__EXERCISE DETAILS__.
From the entries that follow, reproduce exactly and only the lines from the line with "Service (29, 1824)" to the line with "Вентиляция (113, 76)", endpoints included.

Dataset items

-*-*-

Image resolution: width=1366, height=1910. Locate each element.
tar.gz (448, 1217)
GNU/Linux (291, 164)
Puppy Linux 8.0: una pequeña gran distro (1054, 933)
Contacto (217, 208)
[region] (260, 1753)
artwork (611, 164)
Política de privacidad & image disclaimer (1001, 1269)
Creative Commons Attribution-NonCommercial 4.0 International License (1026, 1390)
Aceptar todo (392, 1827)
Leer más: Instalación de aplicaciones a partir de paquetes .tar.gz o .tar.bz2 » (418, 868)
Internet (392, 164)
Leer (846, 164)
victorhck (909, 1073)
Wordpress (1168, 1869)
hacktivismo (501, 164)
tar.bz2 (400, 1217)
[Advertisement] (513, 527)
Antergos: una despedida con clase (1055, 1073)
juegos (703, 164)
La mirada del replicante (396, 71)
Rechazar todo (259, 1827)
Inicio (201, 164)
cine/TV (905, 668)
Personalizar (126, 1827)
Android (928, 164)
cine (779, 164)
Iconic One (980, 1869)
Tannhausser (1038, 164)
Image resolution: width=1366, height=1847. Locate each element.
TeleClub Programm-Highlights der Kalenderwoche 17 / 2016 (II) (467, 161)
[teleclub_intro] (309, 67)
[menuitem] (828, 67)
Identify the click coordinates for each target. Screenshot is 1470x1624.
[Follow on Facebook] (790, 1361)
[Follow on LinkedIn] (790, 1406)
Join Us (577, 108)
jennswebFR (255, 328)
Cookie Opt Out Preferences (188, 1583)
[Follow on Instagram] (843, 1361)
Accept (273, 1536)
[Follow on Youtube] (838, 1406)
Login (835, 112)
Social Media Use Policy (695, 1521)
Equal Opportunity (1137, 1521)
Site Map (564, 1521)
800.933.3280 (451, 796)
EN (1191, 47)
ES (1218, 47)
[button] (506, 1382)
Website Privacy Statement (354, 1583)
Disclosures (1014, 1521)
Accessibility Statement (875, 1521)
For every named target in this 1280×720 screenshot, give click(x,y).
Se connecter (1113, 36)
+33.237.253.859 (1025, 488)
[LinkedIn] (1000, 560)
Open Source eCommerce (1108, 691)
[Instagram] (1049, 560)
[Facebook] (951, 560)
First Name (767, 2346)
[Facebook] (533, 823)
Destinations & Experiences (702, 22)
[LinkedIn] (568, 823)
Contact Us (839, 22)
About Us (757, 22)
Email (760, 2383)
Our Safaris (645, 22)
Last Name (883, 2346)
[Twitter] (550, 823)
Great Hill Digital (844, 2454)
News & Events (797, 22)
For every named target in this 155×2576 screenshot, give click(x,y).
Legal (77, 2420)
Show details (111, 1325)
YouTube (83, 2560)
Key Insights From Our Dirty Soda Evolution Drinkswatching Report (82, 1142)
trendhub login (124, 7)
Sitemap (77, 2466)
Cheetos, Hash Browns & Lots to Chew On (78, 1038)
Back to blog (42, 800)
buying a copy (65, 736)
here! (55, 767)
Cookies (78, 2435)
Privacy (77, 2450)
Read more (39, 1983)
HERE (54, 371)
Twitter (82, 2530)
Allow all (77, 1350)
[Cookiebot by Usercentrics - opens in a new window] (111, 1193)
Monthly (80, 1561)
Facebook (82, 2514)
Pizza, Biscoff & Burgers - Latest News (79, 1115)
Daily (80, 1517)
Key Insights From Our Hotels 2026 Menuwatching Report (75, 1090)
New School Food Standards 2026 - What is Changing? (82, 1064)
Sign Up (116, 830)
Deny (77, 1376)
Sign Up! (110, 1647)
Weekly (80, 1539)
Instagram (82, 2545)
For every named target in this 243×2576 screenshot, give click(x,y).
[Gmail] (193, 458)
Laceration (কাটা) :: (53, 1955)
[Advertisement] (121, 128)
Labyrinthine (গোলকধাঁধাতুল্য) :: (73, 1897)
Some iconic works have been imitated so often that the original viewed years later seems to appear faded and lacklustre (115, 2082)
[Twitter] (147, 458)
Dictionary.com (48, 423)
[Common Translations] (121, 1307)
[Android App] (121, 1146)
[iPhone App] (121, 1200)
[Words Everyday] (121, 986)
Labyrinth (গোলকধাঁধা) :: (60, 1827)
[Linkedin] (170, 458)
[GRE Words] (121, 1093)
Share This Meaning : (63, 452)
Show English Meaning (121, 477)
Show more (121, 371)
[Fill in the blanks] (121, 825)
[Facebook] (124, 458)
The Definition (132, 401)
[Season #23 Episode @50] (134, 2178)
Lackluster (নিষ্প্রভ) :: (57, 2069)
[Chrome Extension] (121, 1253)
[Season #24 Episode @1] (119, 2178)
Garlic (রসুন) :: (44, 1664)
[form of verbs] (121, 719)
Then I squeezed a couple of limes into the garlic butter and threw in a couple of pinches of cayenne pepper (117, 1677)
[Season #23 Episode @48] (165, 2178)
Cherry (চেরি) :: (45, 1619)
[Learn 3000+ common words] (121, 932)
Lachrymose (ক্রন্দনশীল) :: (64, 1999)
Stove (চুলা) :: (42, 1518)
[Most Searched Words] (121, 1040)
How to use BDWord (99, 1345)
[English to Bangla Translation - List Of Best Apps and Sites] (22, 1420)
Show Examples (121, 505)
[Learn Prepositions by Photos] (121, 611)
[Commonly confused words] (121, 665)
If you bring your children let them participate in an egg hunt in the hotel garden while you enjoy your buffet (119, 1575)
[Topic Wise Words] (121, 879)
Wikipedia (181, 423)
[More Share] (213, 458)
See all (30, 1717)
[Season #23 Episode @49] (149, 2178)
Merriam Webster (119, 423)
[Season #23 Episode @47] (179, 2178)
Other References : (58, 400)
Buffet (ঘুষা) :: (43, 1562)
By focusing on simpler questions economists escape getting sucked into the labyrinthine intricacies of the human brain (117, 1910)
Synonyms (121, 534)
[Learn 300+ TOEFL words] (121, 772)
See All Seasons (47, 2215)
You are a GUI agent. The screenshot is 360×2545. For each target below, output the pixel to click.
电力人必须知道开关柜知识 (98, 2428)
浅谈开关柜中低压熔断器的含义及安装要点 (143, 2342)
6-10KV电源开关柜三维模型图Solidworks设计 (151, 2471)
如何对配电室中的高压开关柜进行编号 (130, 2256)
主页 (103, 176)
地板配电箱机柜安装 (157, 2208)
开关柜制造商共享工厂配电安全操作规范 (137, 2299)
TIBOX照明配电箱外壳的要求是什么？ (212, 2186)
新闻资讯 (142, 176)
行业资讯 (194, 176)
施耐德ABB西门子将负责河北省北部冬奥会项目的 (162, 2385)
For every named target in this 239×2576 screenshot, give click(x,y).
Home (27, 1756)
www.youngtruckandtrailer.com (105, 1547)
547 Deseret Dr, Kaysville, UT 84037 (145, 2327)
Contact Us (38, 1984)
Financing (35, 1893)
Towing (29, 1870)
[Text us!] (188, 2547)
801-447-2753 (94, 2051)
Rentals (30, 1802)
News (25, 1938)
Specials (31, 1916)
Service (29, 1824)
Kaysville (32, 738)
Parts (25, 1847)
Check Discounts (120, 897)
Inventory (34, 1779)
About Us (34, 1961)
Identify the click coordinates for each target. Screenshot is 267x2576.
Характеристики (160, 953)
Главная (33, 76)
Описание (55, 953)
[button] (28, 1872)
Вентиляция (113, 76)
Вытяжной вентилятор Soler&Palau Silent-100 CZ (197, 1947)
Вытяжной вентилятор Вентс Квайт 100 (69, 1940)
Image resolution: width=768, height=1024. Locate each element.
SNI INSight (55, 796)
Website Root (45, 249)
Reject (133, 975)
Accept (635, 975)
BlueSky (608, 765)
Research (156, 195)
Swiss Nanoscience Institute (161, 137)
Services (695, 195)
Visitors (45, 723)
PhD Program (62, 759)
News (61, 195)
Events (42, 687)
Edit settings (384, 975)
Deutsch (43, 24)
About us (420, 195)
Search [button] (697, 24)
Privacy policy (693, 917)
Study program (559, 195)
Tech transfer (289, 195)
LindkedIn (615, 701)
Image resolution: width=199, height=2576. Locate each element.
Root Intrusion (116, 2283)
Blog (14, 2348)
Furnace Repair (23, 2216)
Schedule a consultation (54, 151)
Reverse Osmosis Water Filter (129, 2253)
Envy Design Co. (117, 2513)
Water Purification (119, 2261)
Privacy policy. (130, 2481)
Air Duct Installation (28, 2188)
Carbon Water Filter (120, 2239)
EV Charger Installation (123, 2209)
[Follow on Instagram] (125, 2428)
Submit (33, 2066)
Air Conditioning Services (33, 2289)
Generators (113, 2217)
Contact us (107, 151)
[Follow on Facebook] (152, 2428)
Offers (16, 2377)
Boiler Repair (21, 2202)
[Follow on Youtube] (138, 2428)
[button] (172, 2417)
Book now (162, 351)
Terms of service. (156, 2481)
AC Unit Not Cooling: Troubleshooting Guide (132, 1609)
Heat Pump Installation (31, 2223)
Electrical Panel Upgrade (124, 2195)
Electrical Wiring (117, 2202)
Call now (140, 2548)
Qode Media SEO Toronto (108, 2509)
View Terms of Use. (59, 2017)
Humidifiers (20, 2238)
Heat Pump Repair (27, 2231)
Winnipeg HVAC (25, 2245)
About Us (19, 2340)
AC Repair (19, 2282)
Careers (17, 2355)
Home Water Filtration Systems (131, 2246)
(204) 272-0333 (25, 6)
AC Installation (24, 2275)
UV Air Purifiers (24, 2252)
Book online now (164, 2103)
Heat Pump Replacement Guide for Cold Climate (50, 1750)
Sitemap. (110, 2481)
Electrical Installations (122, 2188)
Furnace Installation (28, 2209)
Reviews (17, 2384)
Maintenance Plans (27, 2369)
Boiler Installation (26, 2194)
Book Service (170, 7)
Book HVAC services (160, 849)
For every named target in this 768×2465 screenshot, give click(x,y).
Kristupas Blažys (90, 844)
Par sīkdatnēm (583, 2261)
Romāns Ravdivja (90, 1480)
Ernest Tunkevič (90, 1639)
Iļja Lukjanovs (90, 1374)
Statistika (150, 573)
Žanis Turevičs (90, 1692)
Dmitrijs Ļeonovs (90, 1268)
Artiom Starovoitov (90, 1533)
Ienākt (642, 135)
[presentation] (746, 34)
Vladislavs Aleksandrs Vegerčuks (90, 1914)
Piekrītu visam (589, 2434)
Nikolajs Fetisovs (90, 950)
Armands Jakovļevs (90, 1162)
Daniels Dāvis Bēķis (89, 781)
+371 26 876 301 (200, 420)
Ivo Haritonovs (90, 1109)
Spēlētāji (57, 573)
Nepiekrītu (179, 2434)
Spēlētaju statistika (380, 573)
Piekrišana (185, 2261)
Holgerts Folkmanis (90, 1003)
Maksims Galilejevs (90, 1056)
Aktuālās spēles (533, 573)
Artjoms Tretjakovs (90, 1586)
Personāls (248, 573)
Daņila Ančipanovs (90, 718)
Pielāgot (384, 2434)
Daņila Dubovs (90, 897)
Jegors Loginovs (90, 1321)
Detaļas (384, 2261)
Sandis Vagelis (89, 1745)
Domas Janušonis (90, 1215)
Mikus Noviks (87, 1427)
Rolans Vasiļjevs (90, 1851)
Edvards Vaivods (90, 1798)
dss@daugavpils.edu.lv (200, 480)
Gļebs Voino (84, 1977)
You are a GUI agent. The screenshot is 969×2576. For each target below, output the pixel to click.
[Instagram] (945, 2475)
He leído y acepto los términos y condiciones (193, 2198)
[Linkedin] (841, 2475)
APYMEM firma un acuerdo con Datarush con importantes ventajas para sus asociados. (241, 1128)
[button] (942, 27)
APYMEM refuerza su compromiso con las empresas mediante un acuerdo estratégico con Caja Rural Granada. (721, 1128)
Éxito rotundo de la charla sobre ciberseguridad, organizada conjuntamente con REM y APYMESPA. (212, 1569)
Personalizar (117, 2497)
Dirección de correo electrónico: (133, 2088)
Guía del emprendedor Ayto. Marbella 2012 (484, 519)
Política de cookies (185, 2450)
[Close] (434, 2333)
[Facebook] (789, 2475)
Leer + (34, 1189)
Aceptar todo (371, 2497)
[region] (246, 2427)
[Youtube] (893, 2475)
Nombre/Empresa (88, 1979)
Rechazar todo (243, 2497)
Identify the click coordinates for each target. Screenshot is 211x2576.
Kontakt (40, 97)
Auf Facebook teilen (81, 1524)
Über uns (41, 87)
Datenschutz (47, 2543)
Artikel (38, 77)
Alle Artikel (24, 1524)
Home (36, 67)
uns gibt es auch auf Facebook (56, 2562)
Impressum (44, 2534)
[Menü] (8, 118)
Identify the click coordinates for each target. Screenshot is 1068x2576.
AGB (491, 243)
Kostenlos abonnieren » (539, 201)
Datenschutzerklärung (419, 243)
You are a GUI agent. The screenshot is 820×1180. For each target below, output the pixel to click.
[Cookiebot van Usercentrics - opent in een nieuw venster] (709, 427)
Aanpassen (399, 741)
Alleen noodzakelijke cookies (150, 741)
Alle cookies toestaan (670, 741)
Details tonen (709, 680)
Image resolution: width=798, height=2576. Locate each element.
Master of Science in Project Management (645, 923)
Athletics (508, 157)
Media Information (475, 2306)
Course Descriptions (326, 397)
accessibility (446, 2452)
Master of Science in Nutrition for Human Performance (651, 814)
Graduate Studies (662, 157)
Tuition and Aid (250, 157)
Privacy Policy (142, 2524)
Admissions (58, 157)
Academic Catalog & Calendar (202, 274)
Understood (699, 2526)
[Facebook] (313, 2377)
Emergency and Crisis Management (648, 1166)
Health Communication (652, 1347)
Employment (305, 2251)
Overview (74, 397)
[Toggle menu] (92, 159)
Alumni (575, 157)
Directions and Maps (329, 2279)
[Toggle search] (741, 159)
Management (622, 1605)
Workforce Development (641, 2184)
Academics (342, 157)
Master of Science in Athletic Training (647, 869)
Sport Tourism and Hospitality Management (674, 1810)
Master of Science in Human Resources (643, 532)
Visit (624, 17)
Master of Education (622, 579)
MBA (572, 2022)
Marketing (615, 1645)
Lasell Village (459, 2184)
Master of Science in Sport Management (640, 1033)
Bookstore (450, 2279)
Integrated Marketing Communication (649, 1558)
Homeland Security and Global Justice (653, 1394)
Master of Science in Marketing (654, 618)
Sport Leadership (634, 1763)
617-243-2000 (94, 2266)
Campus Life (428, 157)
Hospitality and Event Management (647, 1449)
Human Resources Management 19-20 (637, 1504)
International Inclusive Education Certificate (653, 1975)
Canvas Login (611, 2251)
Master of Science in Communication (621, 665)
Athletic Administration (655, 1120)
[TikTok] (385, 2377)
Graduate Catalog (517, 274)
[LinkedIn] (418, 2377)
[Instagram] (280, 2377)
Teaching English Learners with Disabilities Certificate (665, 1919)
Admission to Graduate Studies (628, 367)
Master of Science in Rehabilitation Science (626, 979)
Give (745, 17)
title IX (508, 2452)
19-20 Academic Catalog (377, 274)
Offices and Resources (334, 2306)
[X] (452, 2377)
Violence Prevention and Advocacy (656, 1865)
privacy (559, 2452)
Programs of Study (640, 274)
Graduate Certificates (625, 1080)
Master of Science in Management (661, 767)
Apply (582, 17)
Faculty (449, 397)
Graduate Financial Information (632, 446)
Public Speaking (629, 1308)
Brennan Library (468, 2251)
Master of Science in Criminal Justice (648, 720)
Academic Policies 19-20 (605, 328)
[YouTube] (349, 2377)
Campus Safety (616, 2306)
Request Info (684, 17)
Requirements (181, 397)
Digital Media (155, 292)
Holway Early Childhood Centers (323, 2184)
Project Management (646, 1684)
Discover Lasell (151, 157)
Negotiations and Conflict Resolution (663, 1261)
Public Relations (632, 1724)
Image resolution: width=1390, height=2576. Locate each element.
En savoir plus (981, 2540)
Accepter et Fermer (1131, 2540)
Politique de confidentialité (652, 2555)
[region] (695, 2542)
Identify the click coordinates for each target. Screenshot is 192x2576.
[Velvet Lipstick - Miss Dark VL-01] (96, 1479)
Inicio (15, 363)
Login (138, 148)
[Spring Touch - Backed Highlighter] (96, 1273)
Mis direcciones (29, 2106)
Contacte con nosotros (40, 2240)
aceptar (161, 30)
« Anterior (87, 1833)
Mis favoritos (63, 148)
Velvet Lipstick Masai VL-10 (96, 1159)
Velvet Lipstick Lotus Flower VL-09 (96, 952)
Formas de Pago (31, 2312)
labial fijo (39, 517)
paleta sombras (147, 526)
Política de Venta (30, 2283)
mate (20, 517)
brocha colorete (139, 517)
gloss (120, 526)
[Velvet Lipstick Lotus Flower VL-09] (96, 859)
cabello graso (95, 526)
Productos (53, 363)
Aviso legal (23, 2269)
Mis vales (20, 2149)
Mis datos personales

-*-*-

__ANSWER TO THE EXERCISE__.
Service (29, 1824)
Kaysville (32, 738)
Parts (25, 1847)
Check Discounts (120, 897)
Inventory (34, 1779)
About Us (34, 1961)
Identify the click coordinates for each target. Screenshot is 267x2576.
Характеристики (160, 953)
Главная (33, 76)
Описание (55, 953)
[button] (28, 1872)
Вентиляция (113, 76)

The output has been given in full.